**Required work:**
Name every person in the mailing-list message about Tie::Hash::Approx.

**Quoted text:**
════════════════
A less approximate version of Tie::Hash::Approx

Adam Bernard ab11+londonpm at sanger.ac.uk
Thu Mar 13 09:23:32 GMT 2008


On 13/03/2008, Zbigniew Lukasiak <zzbbyy at gmail.com> wrote:
> On Wed, Mar 12, 2008 at 3:50 PM, David Cantrell <david at cantrell.org.uk> wrote:
>  > I need a module that will let me tie a hash so that if I try to FETCH a
>  >  value for a key that exists, then it'll return the appropriate value,
>  >  but will also let me fetch values for keys that match certain rules.
>  >
>  >  eg so that ...
>  >
>  >     tie %hash, ....
════════════════
**Available data:**
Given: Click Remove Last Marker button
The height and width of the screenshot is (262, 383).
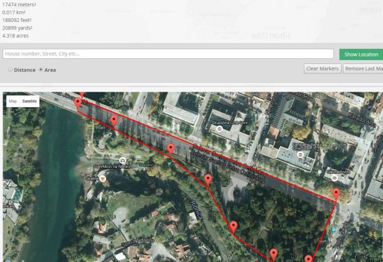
════════════════
**Problem solution:**
Adam Bernard, Zbigniew Lukasiak, David Cantrell